- Extracted records:
[Start of Attachment]
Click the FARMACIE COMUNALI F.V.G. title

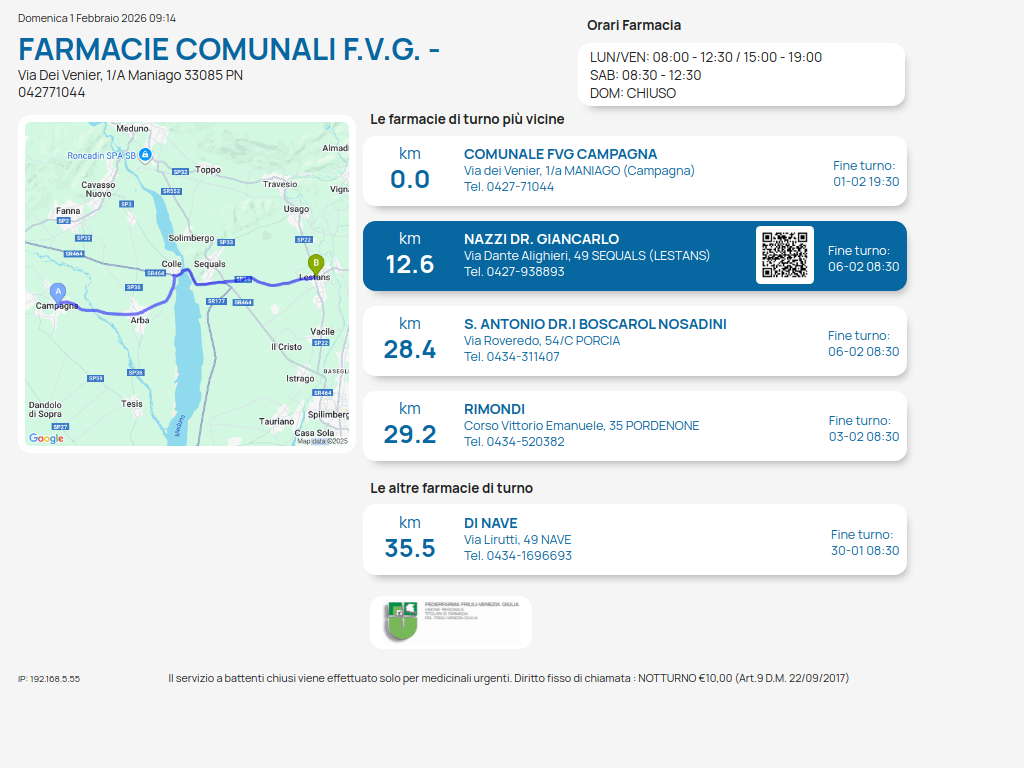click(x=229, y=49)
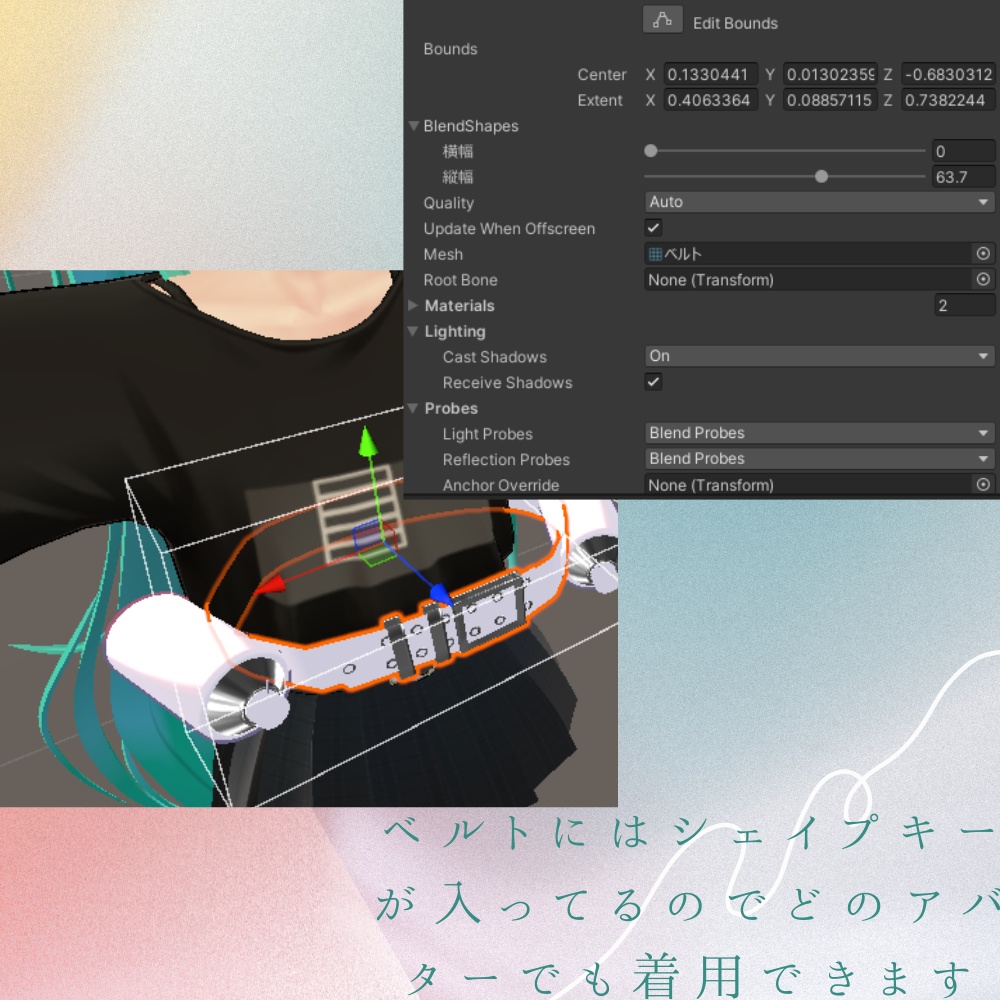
[End of Attachment]
[Start of Attachment]
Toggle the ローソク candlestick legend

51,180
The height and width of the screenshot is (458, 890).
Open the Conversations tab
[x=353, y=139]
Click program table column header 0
[End of Attachment]
- What the task requires: The lines above from the one containing "Toggle the ローソク candlestick legend" through the one containing "Click program table column header 0" are to be set down exactly, and no others.

- Your response:
Toggle the ローソク candlestick legend

51,180
The height and width of the screenshot is (458, 890).
Open the Conversations tab
[x=353, y=139]
Click program table column header 0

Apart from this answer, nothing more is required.